HTML Tidy bindings for Python (PyTidyLib)

A Python wrapper for HTML Tidy, which allows you to convert most invalid (X)HTML markup into valid markup. E.g. this Python tidy library will correct unescaped ampersands, unclosed tags, missing elements, missing attributes, etc. HTML Tidy is highly configurable; it can output HTML or XHTML, and perform other functions such as converting named entities to numeric entities (named entities work only along with an HTML or XHTML doctype; numeric entities work in generic XML data).

The importance of web standards and validating HTML has been covered in books such as Zeldman's Designing with Web Standards, Cederholm's Web Standards Solutions, Murphy & Persson's HTML and CSS Web Standards Solutions: A Web Standardistas' Approach (all recent editions), and others. HTML Tidy is not a replacement for web-standards knowledge.

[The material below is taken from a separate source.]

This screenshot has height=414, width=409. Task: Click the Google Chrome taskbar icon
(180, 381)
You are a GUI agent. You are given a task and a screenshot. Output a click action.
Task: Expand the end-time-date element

However, you can be sure that what you run through it will very probably validate, and it's great for cleaning up input from third-party sources as well as in some cases your own code.

PyTidyLib is released under the MIT license.

Recent changes

0.2.1: Supports custom unicode subclasses, not just unicode objects. Better unit-test coverage. Thanks: Greg Phillips.

0.2.0: Now supports 32- and 64-bit Windows, with the proper DLL. (Also supported are Linux & BSD platforms including OS X, and 64-bit versions of same.) Major documentation update and minor cleanups. Thanks: Kevin A.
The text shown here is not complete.